→ **DOCUMENT EXTRACT**

More originals, reboots and revivals are in the works, including Battlestar Galactica (from Mr. Robot creator Sam Esmail), Punky Brewster and Saved by the Bell, but those will need more time to be completed. Saved by the Bell, which Peacock wanted to premiere sooner, was not able to wrap production prior to the shutdown, McGoldrick said.
“We did have to push some significant projects until we can start shooting again,” McGoldrick said. “Right now, we’re picking up where we left off.”
The challenge for Peacock, and for other streamers on the market looking to attract viewers, is to build out a catalog with broad appeal. For ad-supported streamers like Peacock, it’s not just about getting viewers to watch just one show but keeping them coming back for more, so they keep streaming more programming—and the ads associated with it.
With the kinks in the original production pipeline, that means Peacock’s deep library of owned and licensed content will have to do much of the heavy lifting to attract new viewers for now.
“We are working to understand the relationship between the originals and the acquired content to make sure there’s enough content—that if a viewer were to come in for an original show, that there’s enough library content or acquired content that is promotable to that viewer,” said Frances Manfredi, Peacock’s president of content acquisition and strategy.
Peacock thinks about its audience in several distinct buckets: young men and women, older men and women, kids and teens, and Spanish language and diverse content. The goal guiding Manfredi’s team is to ensure that on Peacock, “there really is something for everyone,” no matter that viewer’s taste.
Balancing favorites with new voices
Building Peacock’s library requires data about what programming is attractive to viewers. The streamer is already building out an understanding of what content is resonating based on the three-month beta test that rolled out to Comcast Xfinity customers in April.

→ **DATA EXTRACT**
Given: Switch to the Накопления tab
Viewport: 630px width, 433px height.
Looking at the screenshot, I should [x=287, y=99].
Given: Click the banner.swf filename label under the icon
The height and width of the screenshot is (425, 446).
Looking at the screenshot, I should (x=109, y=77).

---

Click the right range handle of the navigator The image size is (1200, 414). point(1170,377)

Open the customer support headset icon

→ **TASKS TO CARRY OUT**
1. In the Peacock passage, who is behind the new Battlestar Galactica?
2. Copy the Peacock passage word for word, starting with "More originals, reboots" and going on through "shutdown, McGoldrick said.".

→ **TASK RESULTS**
1. Sam Esmail, the creator of Mr. Robot.

2.
More originals, reboots and revivals are in the works, including Battlestar Galactica (from Mr. Robot creator Sam Esmail), Punky Brewster and Saved by the Bell, but those will need more time to be completed. Saved by the Bell, which Peacock wanted to premiere sooner, was not able to wrap production prior to the shutdown, McGoldrick said.